The presence of peri-implant lucencies about the humeral component following anatomic shoulder arthroplasty appears to have a small negative affect on ROM and PROMs compared with shoulders without humeral lines, which may not be clinically significant. This effect appears to be greater in shoulders with stress shielding (zone 8 lucency). Additionally, the overall complication and reoperation rate was significantly higher in patients with radiographic humeral stem lucencies.

Disclaimer

Gregory Y. LaChaud, his immediate family, and any research foundation with which he is affiliated has not received any financial payments or other benefits from any commercial entity related to the subject of this article.

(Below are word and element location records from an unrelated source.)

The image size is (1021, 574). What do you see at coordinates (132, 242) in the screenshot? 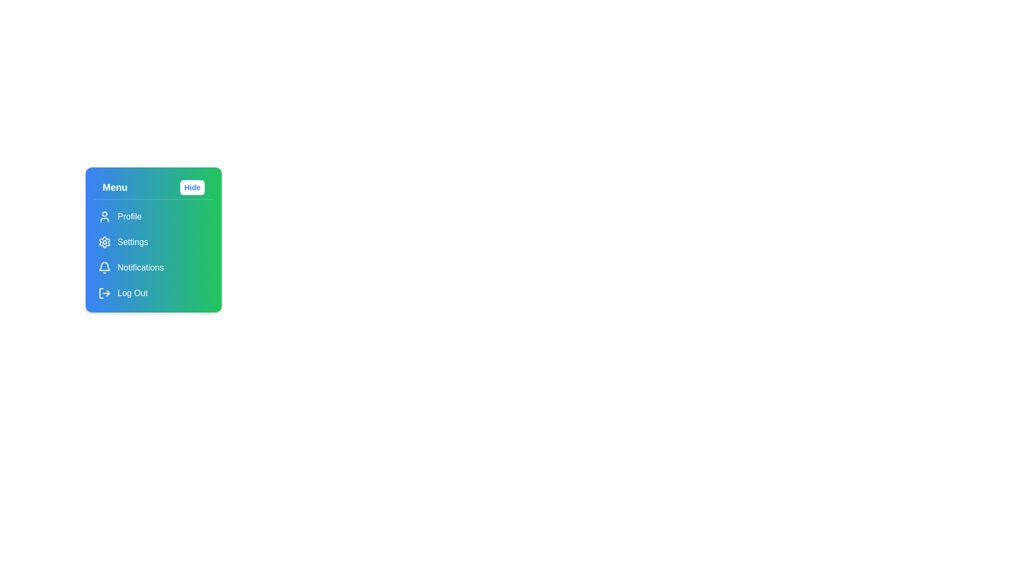
I see `the second text label in the vertical menu list, which is positioned below the 'Profile' menu item and above the 'Notifications' menu item` at bounding box center [132, 242].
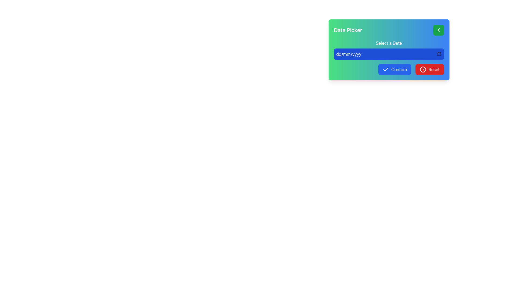 The height and width of the screenshot is (291, 518). Describe the element at coordinates (438, 30) in the screenshot. I see `the leftward chevron arrow SVG icon with a green circular background located in the top-right corner of the card UI` at that location.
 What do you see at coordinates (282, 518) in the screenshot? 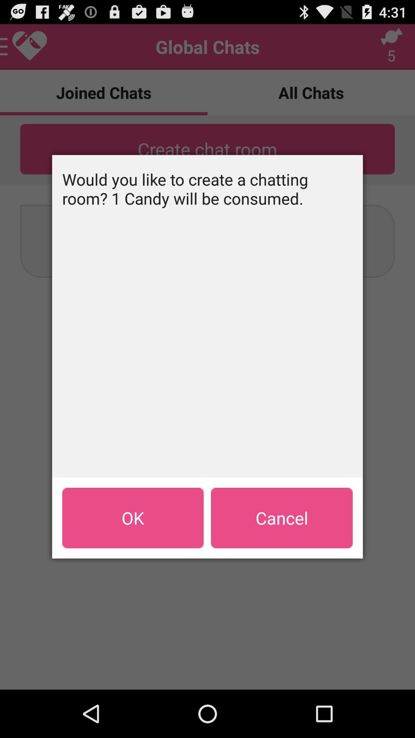
I see `the icon to the right of the ok` at bounding box center [282, 518].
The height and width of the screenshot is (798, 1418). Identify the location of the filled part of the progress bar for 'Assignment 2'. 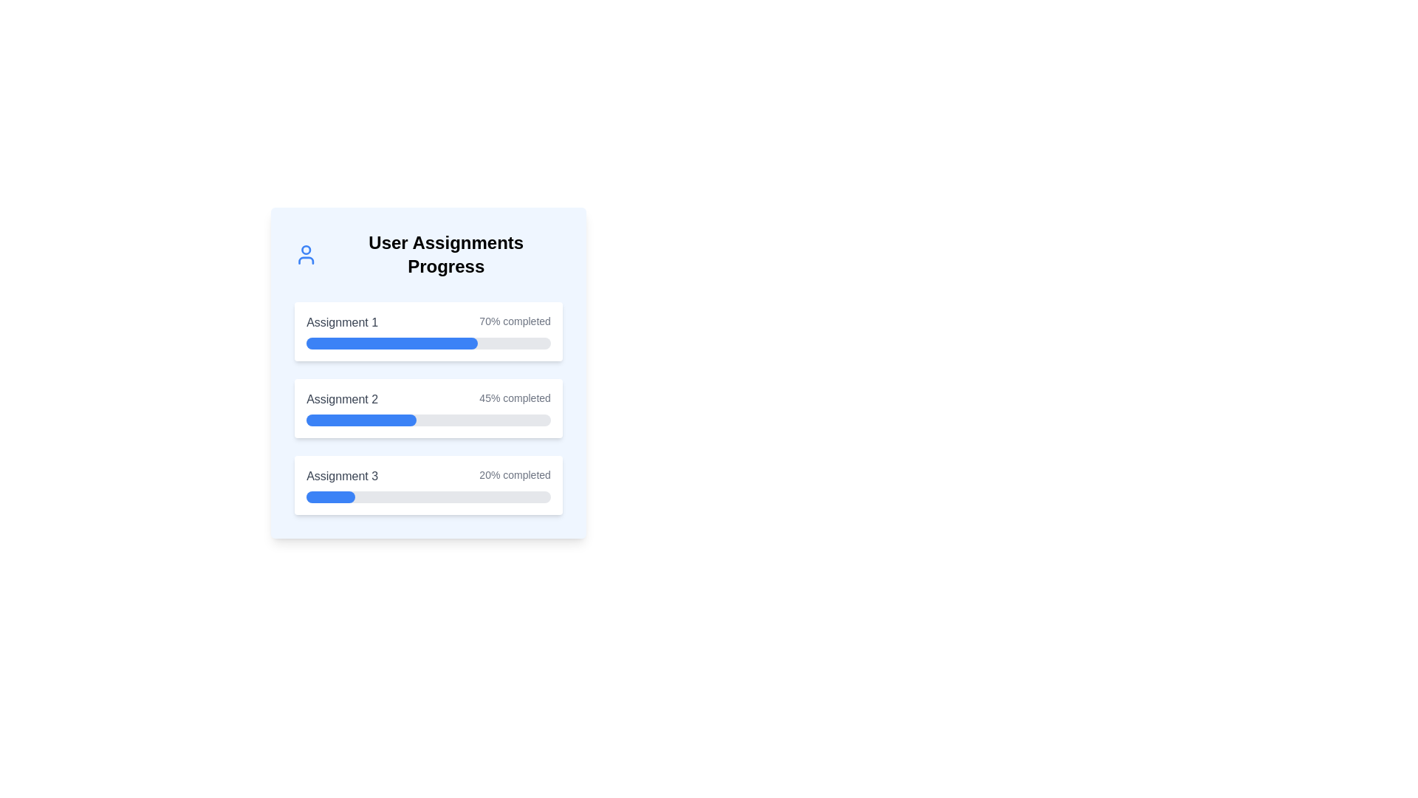
(361, 420).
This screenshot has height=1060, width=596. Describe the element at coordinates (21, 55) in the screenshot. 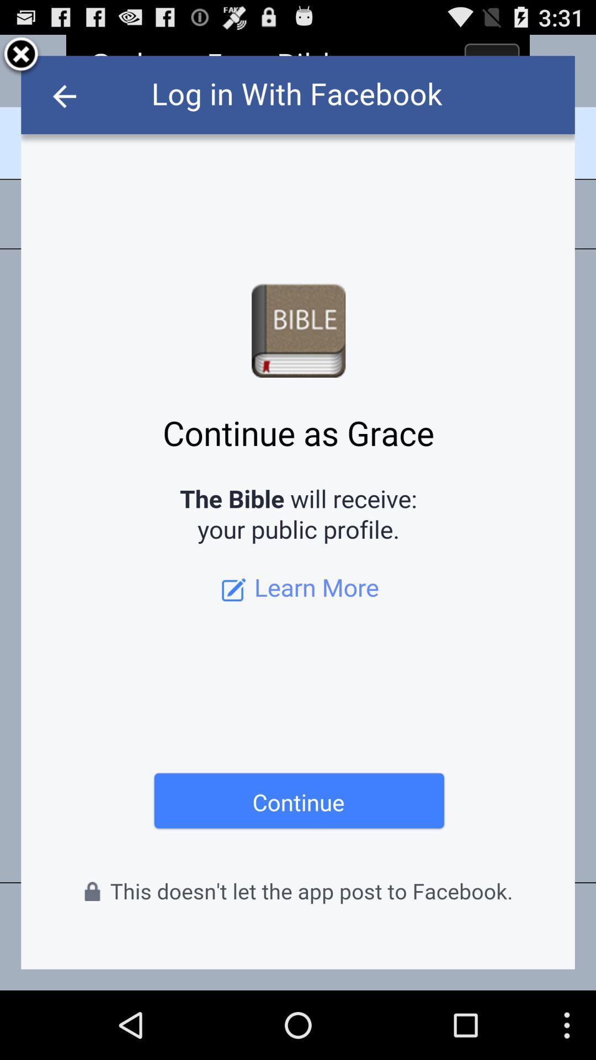

I see `the app` at that location.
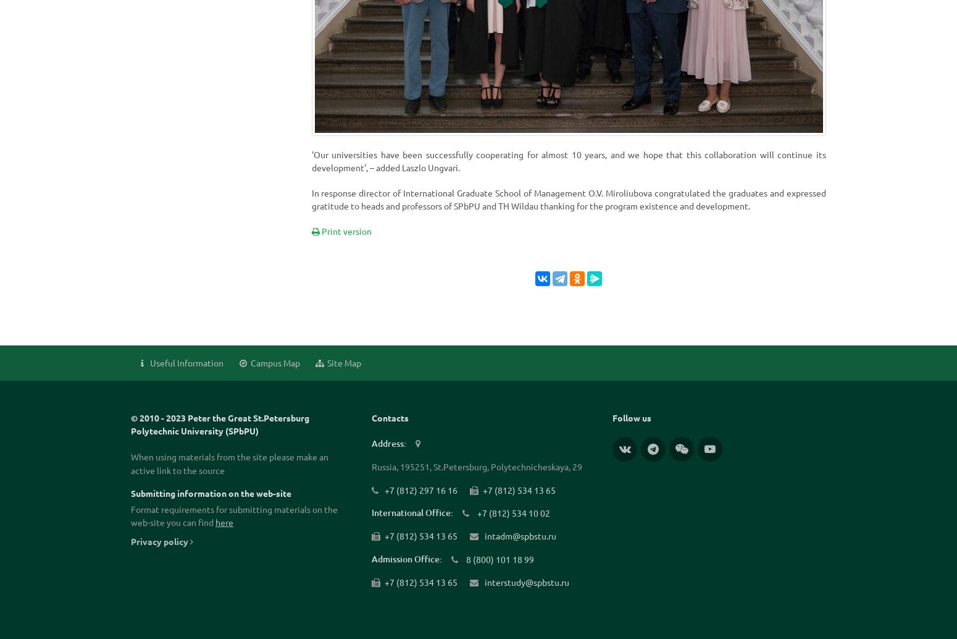 The height and width of the screenshot is (639, 957). What do you see at coordinates (526, 582) in the screenshot?
I see `'interstudy@spbstu.ru'` at bounding box center [526, 582].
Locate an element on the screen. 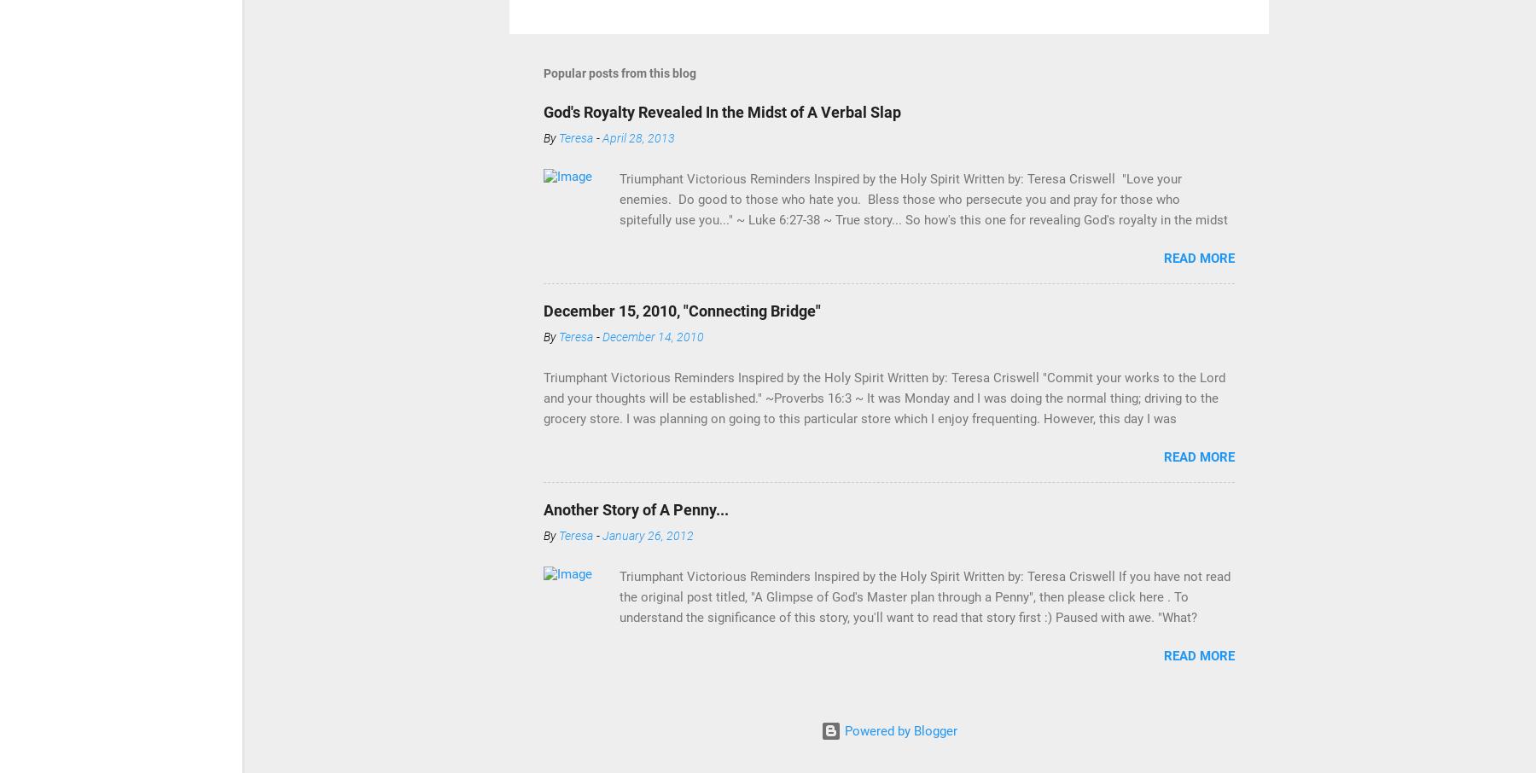 The image size is (1536, 773). 'January 26, 2012' is located at coordinates (647, 536).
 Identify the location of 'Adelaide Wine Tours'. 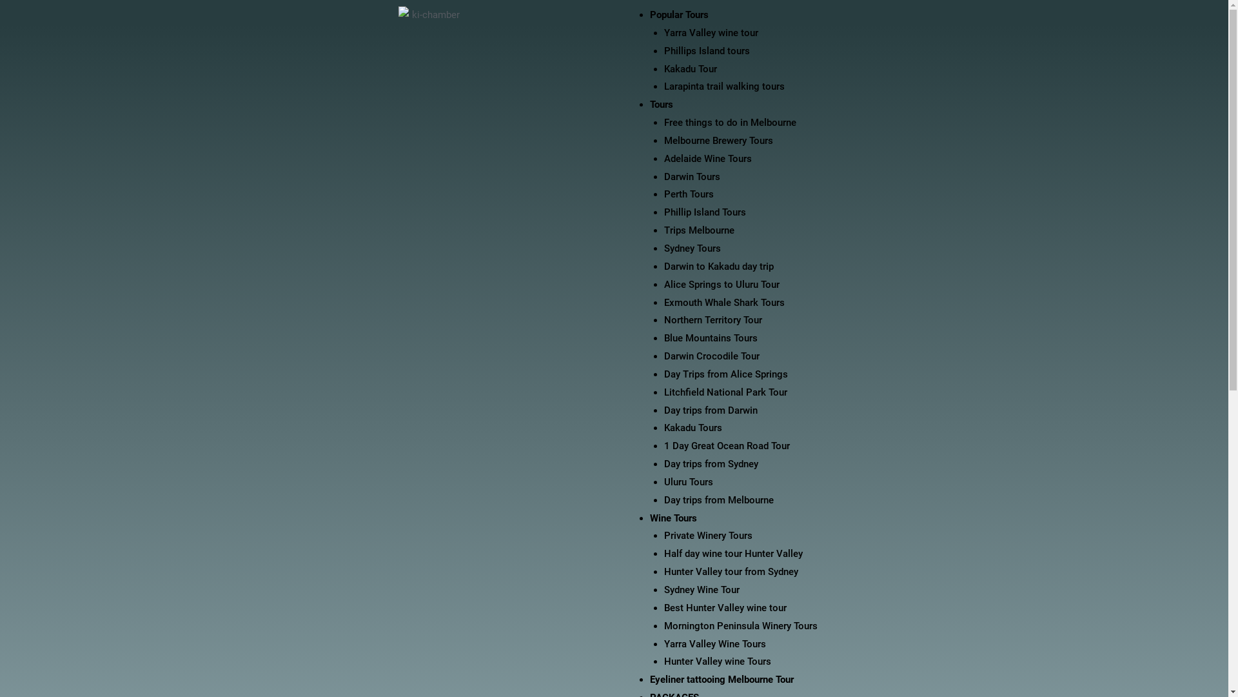
(708, 158).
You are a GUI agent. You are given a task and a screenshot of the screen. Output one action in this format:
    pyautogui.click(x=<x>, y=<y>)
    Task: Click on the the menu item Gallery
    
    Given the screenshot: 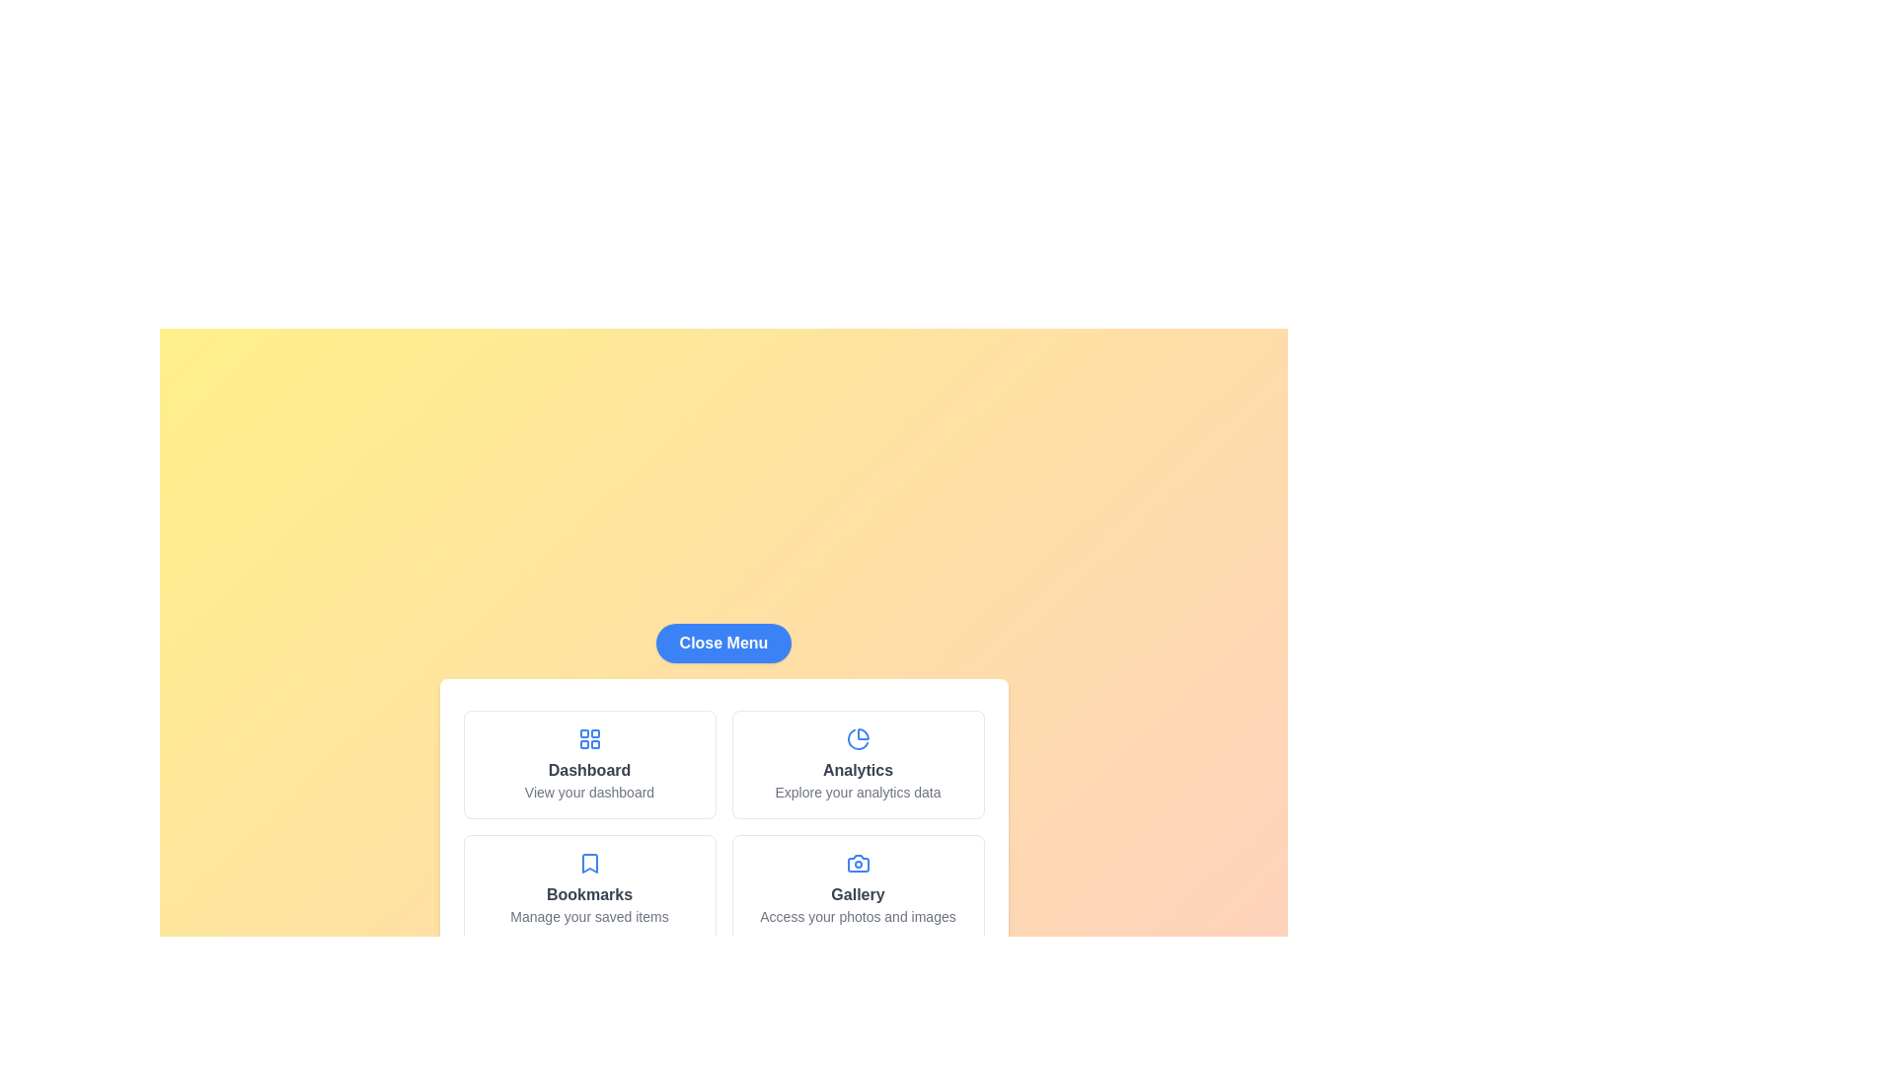 What is the action you would take?
    pyautogui.click(x=858, y=889)
    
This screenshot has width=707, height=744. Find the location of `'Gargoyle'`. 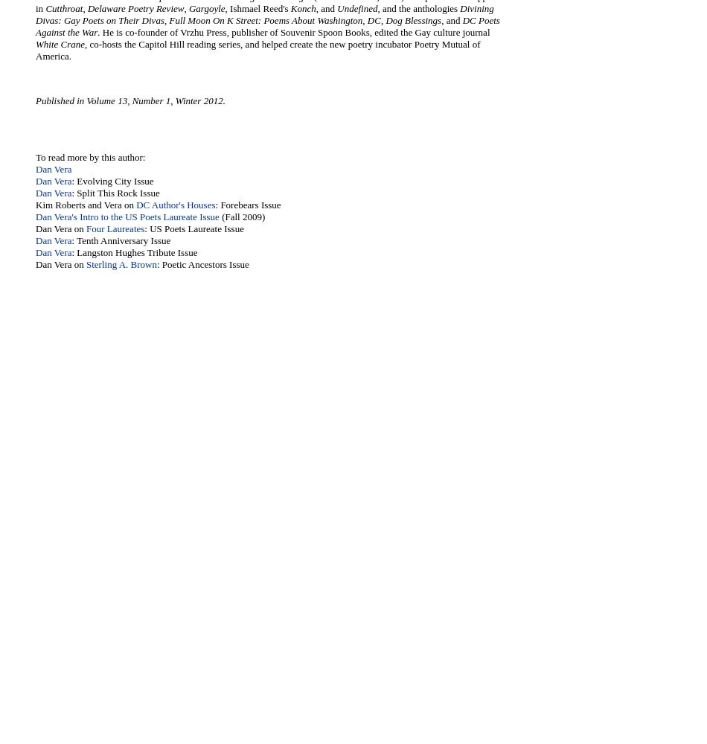

'Gargoyle' is located at coordinates (205, 8).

Bradley S. Schoch receives royalties and has a consultancy agreement with Exactech, Inc. Thomas W. Wright has a consultancy agreement with Exactech, Inc., and receives royalties from Exactech, Inc., and Wolters Kluwer Health–Lippincott Williams & Wilkins. Chris Roche is an employee of Exactech, Inc. Pierre H. Flurin has a consultancy agreement with Exactech, Inc., and receives royalties from Exactech, Inc. Joseph D. Zuckerman is a paid consultant for Exactech, Inc., and receives royalties from Exactech, Inc. Joseph J. King is a paid consultant for Exactech, Inc.